Chubb Beats, Trims Outlook - Analyst Blog
October 21 2011 - 10:57AM
Zacks
Despite high cat losses from Hurricane Irene along with a slew
of other storms, the property and casualty insurer, Chubb
Corp. (CB) managed to report better than the Zacks
estimates.
The EPS of 88 cents for the third quarter was 6 cents ahead of
the Zacks Consensus estimate of 82 cents, led by higher premium
written, favorable reserve release and a lower share count.
Earnings however were very low compared to $1.69 per share in the
last year quarter, a period which was marked by benign cat
activity.
Combined ratio (a measure of insurer’s profitability, lower the
better), deteriorated to 102.6%, compared to 86.2% in the prior
year quarter. Adjusting for cat losses, combined ratio was 88.2% in
2011, compared with 84.1% last year.
Significant damage done by Hurricane Irene in the northeast
U.S., where Chubb has a substantial business exposure, along with a
slew of other storms, led to losses of $420 million, seven times
higher than $58 million recorded in the prior year quarter.

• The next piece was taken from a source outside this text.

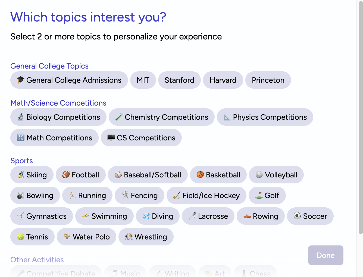This screenshot has width=363, height=277.
Task: Select the General College Admissions topic
Action: (x=69, y=80)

Property and casualty investment income after tax was up 1% year
over year to $321 million led by an increase in average invested
assets and a favorable effect of currency fluctuations, partially
offset by a decline in investment yield.
Management expects a flat property and casualty investment
income after taxes for FY11, due to a decline of about 3% in net
investment income in the fourth quarter which will be brought about
by a decrease in invested assets, as well as lower reinvestment
rates.
Adjusted book value per share, a measure of net worth, was
$51.11 compared to $49.05 at 2010 year end and $47.25 a year
ago.
Segment Update
At Chubb’s Commercial Insurance (CCI), net
written premiums climbed 9% year over year to $1.2 billion during
the reported quarter led by rate increase and strong retention
levels. The combined ratio was 101.1% versus 89.1% in the prior
year quarter. Excluding the 11.2% impact of catastrophes, the
segment’s second quarter combined ratio stood at 89.9%, worse than
87.1% last quarter.
Chubb's Specialty Insurance (CSI) net written
premiums inched down 1% year over year to $665 million led by lower
premium written in D&O lines, Surety lines partly offset by an
increase in business in professional liability lines. CSI's
combined ratio was 88.3% as against 83.3% in third quarter
2010.
Chubb’s Personal Insurance (CPI) net written
premiums grew 5% year over year to $1.0 billion. This represented
the seventh consecutive quarter of growth, with particularly strong
premium increases outside the U.S.
Reduced FY11 Outlook
Given the high level of catastrophe losses incurred in the third
quarter and management’s outlook for the fourth quarter, FY11
operating income per share guidance was pulled down to a range of
$5.10 to $5.20 from the previous range of $5.55 to $5.85.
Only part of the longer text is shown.